RECORDS FOR THE EXERCISE ->

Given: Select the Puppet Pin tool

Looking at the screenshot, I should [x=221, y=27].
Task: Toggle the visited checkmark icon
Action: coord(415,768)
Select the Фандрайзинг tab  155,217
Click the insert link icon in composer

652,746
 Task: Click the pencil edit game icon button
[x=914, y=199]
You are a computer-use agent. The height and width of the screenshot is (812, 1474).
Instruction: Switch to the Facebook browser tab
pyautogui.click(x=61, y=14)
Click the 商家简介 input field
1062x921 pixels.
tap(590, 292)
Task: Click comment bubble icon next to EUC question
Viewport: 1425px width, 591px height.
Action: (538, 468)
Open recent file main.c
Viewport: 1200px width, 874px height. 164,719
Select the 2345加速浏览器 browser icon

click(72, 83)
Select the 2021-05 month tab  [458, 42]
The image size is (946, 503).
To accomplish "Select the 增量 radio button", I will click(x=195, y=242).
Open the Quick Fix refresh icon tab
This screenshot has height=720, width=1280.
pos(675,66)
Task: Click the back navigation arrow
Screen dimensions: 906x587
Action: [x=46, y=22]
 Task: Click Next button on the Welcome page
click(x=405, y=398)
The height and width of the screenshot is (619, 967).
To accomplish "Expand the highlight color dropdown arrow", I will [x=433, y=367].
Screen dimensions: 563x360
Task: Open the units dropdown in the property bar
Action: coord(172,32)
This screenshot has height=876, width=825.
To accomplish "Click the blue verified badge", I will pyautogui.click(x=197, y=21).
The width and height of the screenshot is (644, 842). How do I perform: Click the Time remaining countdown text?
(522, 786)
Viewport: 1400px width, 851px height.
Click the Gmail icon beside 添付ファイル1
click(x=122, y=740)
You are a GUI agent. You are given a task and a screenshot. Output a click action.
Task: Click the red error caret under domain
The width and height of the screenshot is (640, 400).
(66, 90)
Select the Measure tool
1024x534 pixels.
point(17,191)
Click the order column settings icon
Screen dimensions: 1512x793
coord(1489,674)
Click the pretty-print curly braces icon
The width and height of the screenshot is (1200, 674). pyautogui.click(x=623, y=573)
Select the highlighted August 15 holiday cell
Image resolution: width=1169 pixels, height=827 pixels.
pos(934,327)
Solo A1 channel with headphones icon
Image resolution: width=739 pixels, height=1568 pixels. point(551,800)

EXERCISE ->
In the listing above, find the line with "Task: Click Next button on the Welcome page" and the line with "Viewport: 1400px width, 851px height.", then print exactly those two lines and every line between them, and nothing more.

TASK RESPONSE ->
 Task: Click Next button on the Welcome page
click(x=405, y=398)
The height and width of the screenshot is (619, 967).
To accomplish "Expand the highlight color dropdown arrow", I will [x=433, y=367].
Screen dimensions: 563x360
Task: Open the units dropdown in the property bar
Action: coord(172,32)
This screenshot has height=876, width=825.
To accomplish "Click the blue verified badge", I will pyautogui.click(x=197, y=21).
The width and height of the screenshot is (644, 842). How do I perform: Click the Time remaining countdown text?
(522, 786)
Viewport: 1400px width, 851px height.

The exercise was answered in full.